(EXCERPTED TEXT begins)

As we age our digestive system is in decline
Aging is a normal process and may be partially genetic determined. But how aging affects you depends very much on your lifestyle. Sufficient physical activity and hydration, a healthy diet that is rich in fiber, enough sleep and relaxation can slow down the aging process. However, simultaneously with aging, the use of medication increases, we become more vulnerable for (respiratory tract) infections and we experience more health problems such as high blood pressure, diabetes and weight gain.
Aging also influences our digestive system; the acidity of the stomach decreases, intestinal motility diminishes, the condition of the intestinal mucosa deteriorates and the amount of 'good' gut bacteria (such as Bifidobacterium Longum) declines. This can lead to insufficient absorption of important nutrients and result in bowel- and stool problems.

(EXCERPTED TEXT ends)
(INFORMATION GIVEN begins)

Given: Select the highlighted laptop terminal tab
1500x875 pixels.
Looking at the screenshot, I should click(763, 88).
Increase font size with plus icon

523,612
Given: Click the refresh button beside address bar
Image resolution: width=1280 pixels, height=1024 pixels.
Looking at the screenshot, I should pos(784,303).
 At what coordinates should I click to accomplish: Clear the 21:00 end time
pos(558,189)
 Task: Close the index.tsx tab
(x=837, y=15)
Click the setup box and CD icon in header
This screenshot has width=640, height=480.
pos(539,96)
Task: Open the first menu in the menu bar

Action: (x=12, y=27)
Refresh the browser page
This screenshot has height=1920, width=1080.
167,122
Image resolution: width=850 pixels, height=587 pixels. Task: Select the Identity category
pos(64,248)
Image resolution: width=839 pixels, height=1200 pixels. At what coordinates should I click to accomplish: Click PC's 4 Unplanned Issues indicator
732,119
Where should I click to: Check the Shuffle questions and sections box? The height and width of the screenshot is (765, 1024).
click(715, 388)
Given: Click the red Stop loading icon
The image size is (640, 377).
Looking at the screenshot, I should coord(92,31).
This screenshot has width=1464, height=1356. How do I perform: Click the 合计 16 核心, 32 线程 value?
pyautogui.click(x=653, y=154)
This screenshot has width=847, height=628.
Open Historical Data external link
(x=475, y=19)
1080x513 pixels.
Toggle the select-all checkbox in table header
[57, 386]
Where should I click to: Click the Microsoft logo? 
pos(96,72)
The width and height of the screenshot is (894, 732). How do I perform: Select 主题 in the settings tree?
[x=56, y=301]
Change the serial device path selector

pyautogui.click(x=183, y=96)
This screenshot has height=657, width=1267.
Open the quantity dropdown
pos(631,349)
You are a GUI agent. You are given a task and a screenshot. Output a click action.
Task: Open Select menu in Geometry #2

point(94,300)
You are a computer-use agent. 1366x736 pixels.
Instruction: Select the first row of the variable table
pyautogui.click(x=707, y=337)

(INFORMATION GIVEN ends)

> _BRIEF 1_
Do these statements agree with the text on aging and digestion? (a) How a person ages is determined entirely by genetics. (b) The stomach becomes more acidic with age. (c) The amount of "good" gut bacteria goes down as we age. Answer yes or no for each, quoting the words of the text that decide it.
> _BRIEF 2_
Which bacterium does the text on aging and digestion give as an example of "good" gut bacteria?
> _BRIEF 3_
Continue the text on aging and digestion from its last sentence.
Nothing in the listing is needed for this work.

> _ANSWER SECTION 1_
(a) No: "may be partially genetic determined"
(b) No: "the acidity of the stomach decreases"
(c) Yes: "the amount of 'good' gut bacteria (such as Bifidobacterium Longum) declines"

> _ANSWER SECTION 2_
Bifidobacterium Longum.

> _ANSWER SECTION 3_
Healthy bowel function becomes harder to maintain as we age. We can experience intestinal complaints such as bloating, cramps, diarrhoea and/or obstipation. And because the absorption of nutrients can be less effective this can negatively influence our health.
Good bowel function is important for digestion and absorption of nutrients. These nutrients provide energy and are converted in to other important substances the body needs for essential processes. Additionally a good digestion is important for maintaining a strong barrier against toxins and pathogens. The digestive tract is a crucial part of our immune system!